Agua Suspendida Más de 11 Días en la Región Oriental
Una crisis silenciosa se extiende en Sucre, Anzoátegui y Nueva Esparta. Más de 11 días sin agua potable han dejado a miles sin acceso a un recurso básico. Vente Venezuela, partido opositor, denuncia que esta situación escaló de la precariedad a la desesperación.
El impacto real va más allá de la incomodidad
Los vecinos están obligados a consumir agua sin tratar, lo que abre la puerta a brotes de enfermedades que ya comenzaron a aparecer. Familias debieron gastar en camiones cisterna a precios especulativos, descargando aún más sus limitados recursos. Además, la falta de agua afecta la educación y el trabajo, al impedir condiciones mínimas de higiene.
¿Por qué nadie ofrece respuestas claras?
Las autoridades sólo reconocen una “normalización” sin detalles técnicos. Ni cronogramas ni informes sólidos respaldan la recuperación del servicio.

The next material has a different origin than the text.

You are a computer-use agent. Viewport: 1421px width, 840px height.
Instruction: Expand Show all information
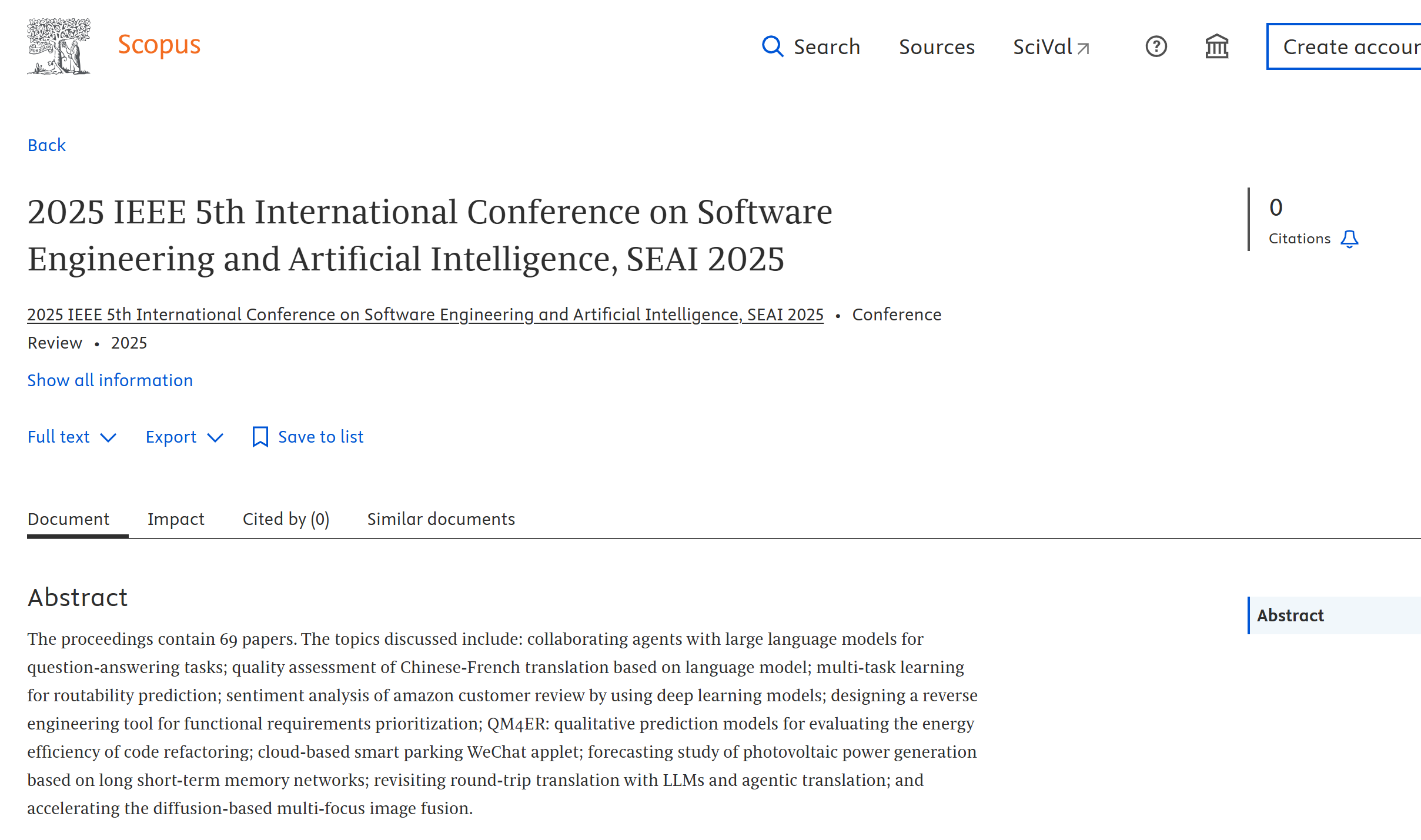110,380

Mientras, la verdad es que un derrumbe tras un sismo en febrero bloqueó el túnel de trasvase del embalse Turimiquire, reduciendo drásticamente el abastecimiento.
Lo que viene: medidas urgentes e insuficientes
En respuesta parcial, la alcaldía de Bolívar anunció la llegada de una bomba nueva y Cruz Salmerón Acosta avanza con una planta desalinizadora. Sin embargo, estas acciones llegan tarde y sin un plan integral. La falta de transparencia crea un riesgo latente para la salud, la estabilidad económica y el funcionamiento institucional de la región.
Lo que está en juego:
- Seguridad sanitaria ante el agua no tratada.
- Presión económica sobre familias con recursos limitados.
- Desconfianza creciente hacia las instituciones responsables.
- Impacto en educación y productividad.
Este escenario no puede seguir ocultándose bajo discursos oficiales sin fundamento. La crisis del agua en oriente es un aviso claro de la fragilidad institucional y la falta de gestión efectiva que continúa comprometiendo el bienestar de millones.